Freedom of Religion at Stake: So much for 1Malaysia

Wan Hilmi believes that Malaysians should not be wasting too much time fighting on something which is a non-issue in the first place, especially when it has a potential of setting us apart.


When a religious controversy arises, there will be a lot of hoo-ha among Malaysians – no matter how unproductive it is to debate about it. While our Primer Minister Dato Seri Najib Razak and his cabinet members are trying so hard to promote unity through their 1Malaysia concept, there is, arguably, zero tolerance amongst Malaysians when it comes to religious and/or racial issues, despite the fact that we have been living together for more than 50 years. Does this show that the 1Malaysia concept has failed to achieve its objective?

The most recent controversy is the usage of the word ‘Allah ’in Bahasa Malaysia Bibles. From my humble opinion, this so-called controversy is supposedly a non-issue provided you have fairness, justice, rationality, and reasonableness in mind. Despite the clear provision of Article 11 of the Federal Constitution which guarantees freedom of religion, there are still individuals and bodies acting against it, showing how childish and foolish can some be.  Majlis Agama Islam Selangor (MAIS), alongside with the Selangor Sultan’s decree, prohibited the usage of the word ‘Allah’ by all Christians.

There are also certain individuals who claim ‘Allah’ to be a term exclusive to Muslims only. The Perak Mufti stated, “Do not continue challenging, insulting Islam”. It is submitted that Christians should not be prohibited from using the word ‘Allah’ in their Bahasa Malaysia version of the Bible because to do so would be limiting and restricting the right of Christians to manage and practise their own religion. Just imagine if Muslims were a minority in Malaysia – where they would be prohibited from calling the Adhan using a loudspeaker, prohibited from performing Friday prayers as it causes traffic congestion – would these prohibitions not be frustrating to Muslims, if they were to exist?

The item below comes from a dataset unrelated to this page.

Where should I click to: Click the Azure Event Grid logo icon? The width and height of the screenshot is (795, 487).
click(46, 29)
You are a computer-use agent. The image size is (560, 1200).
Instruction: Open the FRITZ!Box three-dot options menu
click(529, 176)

Freedom of religion, in my opinion, is not just about allowing any religion to be in existence. It also includes, but is not limited to, how religions are to be managed and practised by their respective followers. My argument is premised on two notions – the Constitutional point of view and the Islamic point of view.

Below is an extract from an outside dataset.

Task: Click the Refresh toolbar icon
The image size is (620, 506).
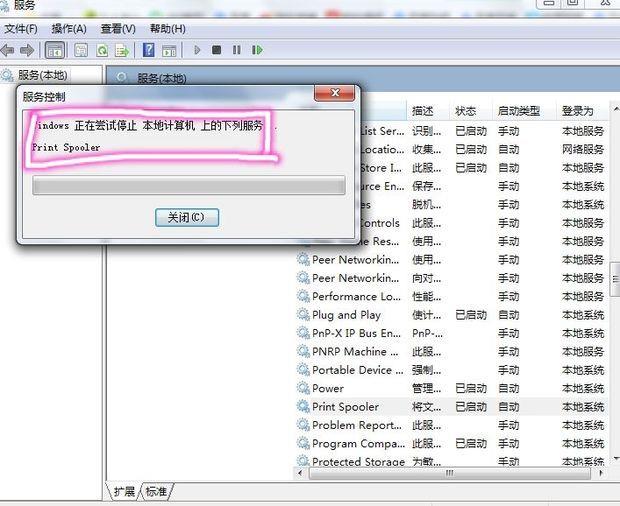Action: 102,50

From the Constitutional point of view, it is absolutely clear that Article 11 of the Federal Constitution guarantees and protects freedom of religion. Article 11(1) states:

Every person has the right to profess and practice his religion and, subject to Clause (4), to propagate it.

Furthermore, Article 11(3) stipulates that every religious group has the right, inter alia, (a) to manage its own religious affairs. Of course, it is admittedly true that this freedom is not absolute. The only restrictions are public order, public health and morality, as stated in Article 11(5). It would be an exaggeration to suggest that usage of the word ‘Allah’ in Bahasa Malaysia Bibles falls under any of these restrictions because I believe it is still within the scope of Articles 11(1) and 11(3) of the Federal Constitution.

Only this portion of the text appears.